◆ Problem to work on:
Copy all lines containing the string "computer" from the records below.

◆ Data listing:

——————————

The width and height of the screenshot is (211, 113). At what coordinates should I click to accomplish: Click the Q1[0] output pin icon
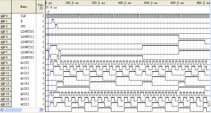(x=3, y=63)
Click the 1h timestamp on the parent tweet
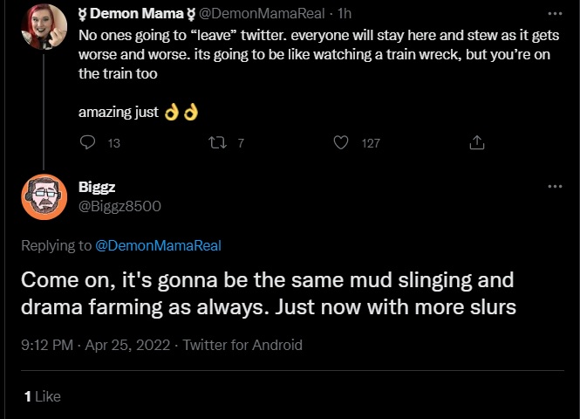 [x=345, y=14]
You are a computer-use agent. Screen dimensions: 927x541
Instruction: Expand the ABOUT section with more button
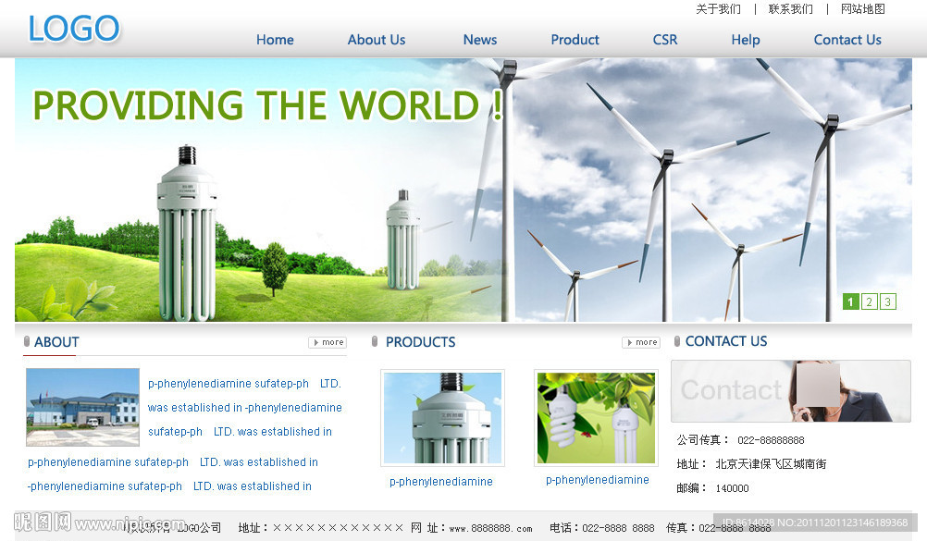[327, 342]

——————————

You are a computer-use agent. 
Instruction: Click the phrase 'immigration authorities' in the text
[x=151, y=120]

——————————

◆ Solution to the problem:
You are a computer-use agent. Screen dimensions: 927x541
You are a computer-use agent. 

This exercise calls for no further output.